__Your task__
Render every line of the listing below as a Markdown table with two columns, Row and Line, numbering the rows and skipping blank lines.

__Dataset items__
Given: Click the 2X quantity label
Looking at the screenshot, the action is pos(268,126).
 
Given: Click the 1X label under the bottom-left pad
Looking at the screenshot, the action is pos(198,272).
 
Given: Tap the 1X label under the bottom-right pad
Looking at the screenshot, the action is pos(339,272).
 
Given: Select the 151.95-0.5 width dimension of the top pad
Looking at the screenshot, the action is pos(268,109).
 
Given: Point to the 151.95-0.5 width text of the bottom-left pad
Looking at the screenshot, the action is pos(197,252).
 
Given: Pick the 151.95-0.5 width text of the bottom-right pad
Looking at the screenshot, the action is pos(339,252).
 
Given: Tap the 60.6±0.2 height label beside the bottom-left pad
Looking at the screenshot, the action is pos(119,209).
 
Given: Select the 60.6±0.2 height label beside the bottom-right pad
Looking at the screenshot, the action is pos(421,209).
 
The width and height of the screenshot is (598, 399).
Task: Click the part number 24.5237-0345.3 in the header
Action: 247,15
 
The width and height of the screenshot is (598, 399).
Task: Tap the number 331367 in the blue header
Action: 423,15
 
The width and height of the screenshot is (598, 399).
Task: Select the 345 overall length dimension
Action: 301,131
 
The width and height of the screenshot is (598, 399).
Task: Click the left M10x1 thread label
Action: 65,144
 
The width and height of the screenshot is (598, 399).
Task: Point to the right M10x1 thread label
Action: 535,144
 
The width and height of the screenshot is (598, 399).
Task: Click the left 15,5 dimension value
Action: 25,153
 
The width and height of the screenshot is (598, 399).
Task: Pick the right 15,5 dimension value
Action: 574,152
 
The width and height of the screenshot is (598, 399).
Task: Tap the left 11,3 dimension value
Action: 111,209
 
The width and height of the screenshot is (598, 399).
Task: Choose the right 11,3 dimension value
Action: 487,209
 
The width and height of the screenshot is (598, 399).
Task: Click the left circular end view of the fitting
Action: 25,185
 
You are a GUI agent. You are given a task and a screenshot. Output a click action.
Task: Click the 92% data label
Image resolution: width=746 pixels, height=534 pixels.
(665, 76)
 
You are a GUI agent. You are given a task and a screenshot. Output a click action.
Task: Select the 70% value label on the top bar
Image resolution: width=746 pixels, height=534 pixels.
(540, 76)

__Exercise answer__
| Row | Line |
|---|---|
| 1 | Given: Click the 2X quantity label |
| 2 | Looking at the screenshot, the action is pos(268,126). |
| 3 | Given: Click the 1X label under the bottom-left pad |
| 4 | Looking at the screenshot, the action is pos(198,272). |
| 5 | Given: Tap the 1X label under the bottom-right pad |
| 6 | Looking at the screenshot, the action is pos(339,272). |
| 7 | Given: Select the 151.95-0.5 width dimension of the top pad |
| 8 | Looking at the screenshot, the action is pos(268,109). |
| 9 | Given: Point to the 151.95-0.5 width text of the bottom-left pad |
| 10 | Looking at the screenshot, the action is pos(197,252). |
| 11 | Given: Pick the 151.95-0.5 width text of the bottom-right pad |
| 12 | Looking at the screenshot, the action is pos(339,252). |
| 13 | Given: Tap the 60.6±0.2 height label beside the bottom-left pad |
| 14 | Looking at the screenshot, the action is pos(119,209). |
| 15 | Given: Select the 60.6±0.2 height label beside the bottom-right pad |
| 16 | Looking at the screenshot, the action is pos(421,209). |
| 17 | The width and height of the screenshot is (598, 399). |
| 18 | Task: Click the part number 24.5237-0345.3 in the header |
| 19 | Action: 247,15 |
| 20 | The width and height of the screenshot is (598, 399). |
| 21 | Task: Tap the number 331367 in the blue header |
| 22 | Action: 423,15 |
| 23 | The width and height of the screenshot is (598, 399). |
| 24 | Task: Select the 345 overall length dimension |
| 25 | Action: 301,131 |
| 26 | The width and height of the screenshot is (598, 399). |
| 27 | Task: Click the left M10x1 thread label |
| 28 | Action: 65,144 |
| 29 | The width and height of the screenshot is (598, 399). |
| 30 | Task: Point to the right M10x1 thread label |
| 31 | Action: 535,144 |
| 32 | The width and height of the screenshot is (598, 399). |
| 33 | Task: Click the left 15,5 dimension value |
| 34 | Action: 25,153 |
| 35 | The width and height of the screenshot is (598, 399). |
| 36 | Task: Pick the right 15,5 dimension value |
| 37 | Action: 574,152 |
| 38 | The width and height of the screenshot is (598, 399). |
| 39 | Task: Tap the left 11,3 dimension value |
| 40 | Action: 111,209 |
| 41 | The width and height of the screenshot is (598, 399). |
| 42 | Task: Choose the right 11,3 dimension value |
| 43 | Action: 487,209 |
| 44 | The width and height of the screenshot is (598, 399). |
| 45 | Task: Click the left circular end view of the fitting |
| 46 | Action: 25,185 |
| 47 | You are a GUI agent. You are given a task and a screenshot. Output a click action. |
| 48 | Task: Click the 92% data label |
| 49 | Image resolution: width=746 pixels, height=534 pixels. |
| 50 | (665, 76) |
| 51 | You are a GUI agent. You are given a task and a screenshot. Output a click action. |
| 52 | Task: Select the 70% value label on the top bar |
| 53 | Image resolution: width=746 pixels, height=534 pixels. |
| 54 | (540, 76) |